### ENTRIES SUPPLIED
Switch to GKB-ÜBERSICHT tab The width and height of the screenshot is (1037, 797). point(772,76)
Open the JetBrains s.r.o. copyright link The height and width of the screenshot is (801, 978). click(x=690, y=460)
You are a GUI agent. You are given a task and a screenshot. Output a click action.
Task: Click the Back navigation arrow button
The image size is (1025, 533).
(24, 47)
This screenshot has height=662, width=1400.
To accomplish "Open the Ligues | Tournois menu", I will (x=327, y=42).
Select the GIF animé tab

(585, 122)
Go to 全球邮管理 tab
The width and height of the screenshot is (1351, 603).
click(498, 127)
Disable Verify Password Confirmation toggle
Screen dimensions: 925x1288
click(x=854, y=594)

### WHAT YOU HAVE TO DO
The full listing needs to be transcribed exactly.

### REPLY
Switch to GKB-ÜBERSICHT tab The width and height of the screenshot is (1037, 797). point(772,76)
Open the JetBrains s.r.o. copyright link The height and width of the screenshot is (801, 978). click(x=690, y=460)
You are a GUI agent. You are given a task and a screenshot. Output a click action.
Task: Click the Back navigation arrow button
The image size is (1025, 533).
(24, 47)
This screenshot has height=662, width=1400.
To accomplish "Open the Ligues | Tournois menu", I will (x=327, y=42).
Select the GIF animé tab

(585, 122)
Go to 全球邮管理 tab
The width and height of the screenshot is (1351, 603).
click(498, 127)
Disable Verify Password Confirmation toggle
Screen dimensions: 925x1288
click(x=854, y=594)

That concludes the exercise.